-- ABOUT THIS TASK --
The line containing "is (365, 441)." marks the end, so write out exactly every line from the top of the entries below through that one.

-- MATERIAL TO PROCESS --
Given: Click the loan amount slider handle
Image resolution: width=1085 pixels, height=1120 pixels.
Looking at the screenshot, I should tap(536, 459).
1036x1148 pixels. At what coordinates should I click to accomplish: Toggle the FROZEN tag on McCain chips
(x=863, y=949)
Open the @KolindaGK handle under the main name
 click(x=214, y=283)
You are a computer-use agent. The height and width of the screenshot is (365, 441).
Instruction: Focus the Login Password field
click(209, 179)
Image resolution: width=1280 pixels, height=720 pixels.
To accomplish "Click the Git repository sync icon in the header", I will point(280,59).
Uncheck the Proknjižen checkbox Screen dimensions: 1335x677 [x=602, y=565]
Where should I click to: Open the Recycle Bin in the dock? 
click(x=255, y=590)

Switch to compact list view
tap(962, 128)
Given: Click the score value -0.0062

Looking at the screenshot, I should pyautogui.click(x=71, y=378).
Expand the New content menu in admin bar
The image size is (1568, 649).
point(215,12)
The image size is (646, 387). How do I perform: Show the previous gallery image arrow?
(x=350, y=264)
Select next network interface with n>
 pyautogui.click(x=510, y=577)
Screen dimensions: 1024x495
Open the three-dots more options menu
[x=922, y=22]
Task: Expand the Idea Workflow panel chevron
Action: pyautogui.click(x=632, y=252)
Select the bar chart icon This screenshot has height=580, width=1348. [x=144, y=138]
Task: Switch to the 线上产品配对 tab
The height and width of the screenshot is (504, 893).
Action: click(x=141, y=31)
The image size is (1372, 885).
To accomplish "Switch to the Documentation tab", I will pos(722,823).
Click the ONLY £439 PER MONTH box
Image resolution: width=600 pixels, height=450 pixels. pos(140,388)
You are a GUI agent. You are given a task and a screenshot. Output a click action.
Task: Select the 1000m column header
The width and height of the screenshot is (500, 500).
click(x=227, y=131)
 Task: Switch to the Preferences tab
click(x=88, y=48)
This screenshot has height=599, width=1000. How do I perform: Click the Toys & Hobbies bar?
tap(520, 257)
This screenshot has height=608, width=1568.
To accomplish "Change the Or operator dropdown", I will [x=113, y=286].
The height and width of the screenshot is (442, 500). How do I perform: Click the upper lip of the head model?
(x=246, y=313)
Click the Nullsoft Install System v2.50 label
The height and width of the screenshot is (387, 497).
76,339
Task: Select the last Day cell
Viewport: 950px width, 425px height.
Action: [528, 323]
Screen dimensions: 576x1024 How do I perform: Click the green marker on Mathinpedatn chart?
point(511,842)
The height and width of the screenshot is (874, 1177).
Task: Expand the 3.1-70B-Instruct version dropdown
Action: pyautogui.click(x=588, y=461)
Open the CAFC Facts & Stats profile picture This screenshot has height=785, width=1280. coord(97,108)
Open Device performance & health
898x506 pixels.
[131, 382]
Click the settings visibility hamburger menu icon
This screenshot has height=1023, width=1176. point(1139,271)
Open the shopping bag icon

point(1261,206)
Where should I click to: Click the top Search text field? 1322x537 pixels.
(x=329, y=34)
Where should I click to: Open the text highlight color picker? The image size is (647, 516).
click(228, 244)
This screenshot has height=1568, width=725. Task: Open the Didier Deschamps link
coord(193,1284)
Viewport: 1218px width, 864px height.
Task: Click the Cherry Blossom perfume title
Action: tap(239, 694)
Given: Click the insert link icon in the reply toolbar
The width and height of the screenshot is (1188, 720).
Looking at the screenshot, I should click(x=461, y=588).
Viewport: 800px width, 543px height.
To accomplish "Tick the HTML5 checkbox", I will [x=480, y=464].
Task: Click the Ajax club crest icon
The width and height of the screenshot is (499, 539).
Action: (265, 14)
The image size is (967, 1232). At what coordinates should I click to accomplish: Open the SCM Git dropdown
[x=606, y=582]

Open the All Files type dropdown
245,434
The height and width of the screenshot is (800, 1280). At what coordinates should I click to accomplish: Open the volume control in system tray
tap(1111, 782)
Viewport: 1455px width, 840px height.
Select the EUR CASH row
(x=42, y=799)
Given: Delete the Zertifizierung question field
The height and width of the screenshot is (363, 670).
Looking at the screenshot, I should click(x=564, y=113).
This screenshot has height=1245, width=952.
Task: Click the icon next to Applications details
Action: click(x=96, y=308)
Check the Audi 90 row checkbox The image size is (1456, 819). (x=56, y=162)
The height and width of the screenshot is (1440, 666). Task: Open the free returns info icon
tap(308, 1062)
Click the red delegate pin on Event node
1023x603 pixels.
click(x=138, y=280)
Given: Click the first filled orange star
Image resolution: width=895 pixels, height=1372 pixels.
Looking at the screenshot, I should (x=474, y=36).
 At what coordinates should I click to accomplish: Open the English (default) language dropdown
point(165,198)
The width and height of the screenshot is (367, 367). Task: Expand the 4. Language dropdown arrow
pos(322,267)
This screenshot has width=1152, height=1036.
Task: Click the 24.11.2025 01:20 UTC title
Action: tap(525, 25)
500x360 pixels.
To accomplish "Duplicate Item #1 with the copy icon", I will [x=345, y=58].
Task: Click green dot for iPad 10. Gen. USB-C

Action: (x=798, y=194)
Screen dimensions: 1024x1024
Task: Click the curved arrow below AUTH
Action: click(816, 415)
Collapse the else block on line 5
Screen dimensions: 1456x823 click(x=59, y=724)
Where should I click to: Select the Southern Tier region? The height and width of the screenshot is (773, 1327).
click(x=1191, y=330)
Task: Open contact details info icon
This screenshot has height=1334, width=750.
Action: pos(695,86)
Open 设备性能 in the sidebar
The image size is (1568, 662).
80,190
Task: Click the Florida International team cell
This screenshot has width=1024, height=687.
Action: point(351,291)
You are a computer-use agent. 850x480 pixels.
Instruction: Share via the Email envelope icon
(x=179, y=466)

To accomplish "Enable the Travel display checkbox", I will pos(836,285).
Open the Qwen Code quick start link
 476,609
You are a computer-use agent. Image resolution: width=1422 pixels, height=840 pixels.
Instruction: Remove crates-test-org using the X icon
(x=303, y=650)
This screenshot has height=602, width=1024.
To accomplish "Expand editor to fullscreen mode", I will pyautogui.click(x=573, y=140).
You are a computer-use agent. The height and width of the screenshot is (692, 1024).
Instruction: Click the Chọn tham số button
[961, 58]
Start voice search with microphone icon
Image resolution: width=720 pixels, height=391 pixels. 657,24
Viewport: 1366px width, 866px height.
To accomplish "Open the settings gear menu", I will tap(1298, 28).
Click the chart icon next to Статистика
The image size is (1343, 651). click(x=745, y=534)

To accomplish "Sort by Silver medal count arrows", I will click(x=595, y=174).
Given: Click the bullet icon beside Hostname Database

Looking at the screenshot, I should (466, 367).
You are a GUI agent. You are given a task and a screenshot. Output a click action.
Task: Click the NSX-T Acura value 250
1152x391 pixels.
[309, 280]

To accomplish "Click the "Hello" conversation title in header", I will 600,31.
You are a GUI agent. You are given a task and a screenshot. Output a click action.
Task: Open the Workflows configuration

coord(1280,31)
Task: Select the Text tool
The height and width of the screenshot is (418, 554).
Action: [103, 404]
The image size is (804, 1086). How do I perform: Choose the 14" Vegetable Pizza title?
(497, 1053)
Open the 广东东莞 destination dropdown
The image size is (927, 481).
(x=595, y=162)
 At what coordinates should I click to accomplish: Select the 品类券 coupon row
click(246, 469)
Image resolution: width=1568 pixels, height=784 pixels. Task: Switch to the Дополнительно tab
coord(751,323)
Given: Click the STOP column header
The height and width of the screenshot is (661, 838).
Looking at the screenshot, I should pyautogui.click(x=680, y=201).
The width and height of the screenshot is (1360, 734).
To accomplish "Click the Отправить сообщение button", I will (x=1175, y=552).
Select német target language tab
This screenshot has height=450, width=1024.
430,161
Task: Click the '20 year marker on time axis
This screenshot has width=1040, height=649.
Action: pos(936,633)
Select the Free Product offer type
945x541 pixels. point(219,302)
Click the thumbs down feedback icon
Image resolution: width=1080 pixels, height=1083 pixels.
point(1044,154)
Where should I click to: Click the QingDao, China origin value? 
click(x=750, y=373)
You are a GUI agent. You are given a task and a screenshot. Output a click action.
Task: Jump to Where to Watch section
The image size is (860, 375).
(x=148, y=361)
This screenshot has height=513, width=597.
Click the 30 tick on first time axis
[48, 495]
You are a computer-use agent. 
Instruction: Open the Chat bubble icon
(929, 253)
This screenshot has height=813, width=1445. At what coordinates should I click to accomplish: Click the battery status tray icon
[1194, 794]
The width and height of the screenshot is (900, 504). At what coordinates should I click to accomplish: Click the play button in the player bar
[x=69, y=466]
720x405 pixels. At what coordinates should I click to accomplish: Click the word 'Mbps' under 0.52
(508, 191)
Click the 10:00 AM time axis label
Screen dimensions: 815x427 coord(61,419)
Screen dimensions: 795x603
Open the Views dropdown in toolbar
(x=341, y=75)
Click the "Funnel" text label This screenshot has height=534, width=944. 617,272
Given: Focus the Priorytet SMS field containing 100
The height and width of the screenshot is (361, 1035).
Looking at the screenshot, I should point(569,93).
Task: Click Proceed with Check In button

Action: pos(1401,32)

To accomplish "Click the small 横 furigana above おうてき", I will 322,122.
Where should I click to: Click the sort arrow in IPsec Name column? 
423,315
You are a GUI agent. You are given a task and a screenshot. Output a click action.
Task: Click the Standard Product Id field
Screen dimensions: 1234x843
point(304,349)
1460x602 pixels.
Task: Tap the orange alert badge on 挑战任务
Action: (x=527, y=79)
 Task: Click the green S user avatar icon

-- WRITTEN ANSWER --
Given: Click the loan amount slider handle
Image resolution: width=1085 pixels, height=1120 pixels.
Looking at the screenshot, I should tap(536, 459).
1036x1148 pixels. At what coordinates should I click to accomplish: Toggle the FROZEN tag on McCain chips
(x=863, y=949)
Open the @KolindaGK handle under the main name
 click(x=214, y=283)
You are a computer-use agent. The height and width of the screenshot is (365, 441).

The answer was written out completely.